Esperó que fuera eso último. Quiso imaginarse como se cortaba la última atadura de aquél desgraciado ser con el mundo. Como su último aliento se escapaba y revoloteaba por la sala, ante su atenta mirada, ante su superioridad, su poder, su impunidad.
Una vez más, se cerraba el círculo. El ritual quedaba completado. Se sintió eufórico. Abrió los brazos al aire una vez más, con el cuchillo anegado de los fluidos vitales de la víctima, hechó la cabeza atrás, y se puso a reir como un demente.

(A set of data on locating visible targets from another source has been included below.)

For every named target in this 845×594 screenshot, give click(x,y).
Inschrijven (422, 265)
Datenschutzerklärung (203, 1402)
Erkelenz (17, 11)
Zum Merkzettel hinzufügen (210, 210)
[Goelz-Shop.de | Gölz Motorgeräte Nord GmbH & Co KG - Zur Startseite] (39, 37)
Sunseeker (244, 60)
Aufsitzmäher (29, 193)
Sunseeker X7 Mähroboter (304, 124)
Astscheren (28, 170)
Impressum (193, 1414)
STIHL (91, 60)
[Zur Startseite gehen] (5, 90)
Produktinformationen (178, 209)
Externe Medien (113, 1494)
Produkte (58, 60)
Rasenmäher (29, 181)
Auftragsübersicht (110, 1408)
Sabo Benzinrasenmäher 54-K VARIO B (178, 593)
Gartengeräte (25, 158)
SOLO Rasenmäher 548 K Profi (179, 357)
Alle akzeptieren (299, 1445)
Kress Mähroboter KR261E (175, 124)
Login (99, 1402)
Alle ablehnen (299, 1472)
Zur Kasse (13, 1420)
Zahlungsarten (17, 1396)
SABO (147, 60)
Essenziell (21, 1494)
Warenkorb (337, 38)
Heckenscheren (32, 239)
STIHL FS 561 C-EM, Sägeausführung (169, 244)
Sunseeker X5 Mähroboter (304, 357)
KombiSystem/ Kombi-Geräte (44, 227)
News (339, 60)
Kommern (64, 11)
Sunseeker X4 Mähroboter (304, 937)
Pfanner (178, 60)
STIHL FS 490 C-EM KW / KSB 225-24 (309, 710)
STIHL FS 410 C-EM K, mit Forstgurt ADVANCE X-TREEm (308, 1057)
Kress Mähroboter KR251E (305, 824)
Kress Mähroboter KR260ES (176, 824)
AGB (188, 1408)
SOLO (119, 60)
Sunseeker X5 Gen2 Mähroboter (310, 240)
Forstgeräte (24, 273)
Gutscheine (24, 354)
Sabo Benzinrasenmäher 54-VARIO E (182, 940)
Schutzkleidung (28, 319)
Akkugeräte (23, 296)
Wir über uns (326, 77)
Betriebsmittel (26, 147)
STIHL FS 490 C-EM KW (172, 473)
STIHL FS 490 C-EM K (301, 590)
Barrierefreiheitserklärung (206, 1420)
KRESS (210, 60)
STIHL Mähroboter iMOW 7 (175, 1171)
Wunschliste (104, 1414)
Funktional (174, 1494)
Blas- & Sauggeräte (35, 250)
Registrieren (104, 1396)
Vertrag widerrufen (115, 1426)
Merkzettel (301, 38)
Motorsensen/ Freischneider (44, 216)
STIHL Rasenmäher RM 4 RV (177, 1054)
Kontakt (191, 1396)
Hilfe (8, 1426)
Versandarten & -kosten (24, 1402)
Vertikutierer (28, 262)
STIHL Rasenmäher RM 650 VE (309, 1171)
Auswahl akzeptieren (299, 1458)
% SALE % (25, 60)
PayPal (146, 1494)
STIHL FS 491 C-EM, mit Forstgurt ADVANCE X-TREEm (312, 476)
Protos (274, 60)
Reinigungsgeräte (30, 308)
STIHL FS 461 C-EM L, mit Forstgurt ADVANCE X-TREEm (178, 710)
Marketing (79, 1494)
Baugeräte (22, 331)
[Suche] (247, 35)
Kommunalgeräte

Lo que no había previsto el oficiante es que, sin él saberlo, los últimos momentos del ritual habían sido presenciados por otros ojos. Los ojos de un ser obtuso, incapaz de otorgar un significado a lo que acababa de suceder y menos aún de hacerse cargo de su capital relevancia. En lugar de eso, una opinión muy equivocada de lo que estaba realmente ocurriendo se formó en su mente y se dispuso a acabar con lo que consideraba un comportamiento aberrante. La recién llegada figura se deslizó inadvertidamente a la espalda del oficiante y con mano firme se preparó...y le atizó un collejón.

-¿Quieres dejar de hacer el ganso?

Las carcajadas se detuvieron en seco. El triunfo se convirtió en súbita humillación.

-¡Deja ya de hacer el burro, que aún llegarás tarde! ¿¿Pero cómo?? ¿¿Aún no has acabado el bocadillo??

Encima de la tabla de madera de la cocina se hallaban dispuestos los ingredientes: el pan, el embutido... y el tomate, recién cortado por la mitad.

-¡Anda, sal de aquí y ve a preparar las cosas del colegio! -dijo la señora quitándole el cuchillo de un tirón y disponiéndose a acabar de hacer el almuerzo- ¡Ay, hijo, eres tan inútil...! ¡Te pareces a tu padre!

Y el oficiante, herido en su orgullo, salió de allí sin decir nada.
Por un momento pensó en los que le habían precedido 500 años antes en la celebración de aquél ritual de alguna olvidada civilización precolombina. Sin duda ellos también habrían tenido madres, pero seguro que no habrían tenido que someterse a su caprichosa voluntad y su vergonzante disciplina.

El joven nostálgico del ritual perdido volvió a esa vida menos atractiva que le había tocado vivir, plenamente ignorante de una escena que había acontecido alrededor de 500 años antes, en una pirámide perdida en medio de la selva cercana al mar Caribe...

-¿¡Pero cómo, Orualhetepec!? ¿¿No te dije que nada de celebrar sacrificios con tus amigotes a escondidas?? -capón- ¿Ya me tienes harta, eh? ¡¡Anda quitate la máscara y las plumas de tu padre, que las vas a estropear!! -capón- ¡Pasa, pasa para casa! -capón- ¡Ya verás cuando se lo contemos a tu padre! ¡Te va a arreglar bien arreglado, pequeño malandrín!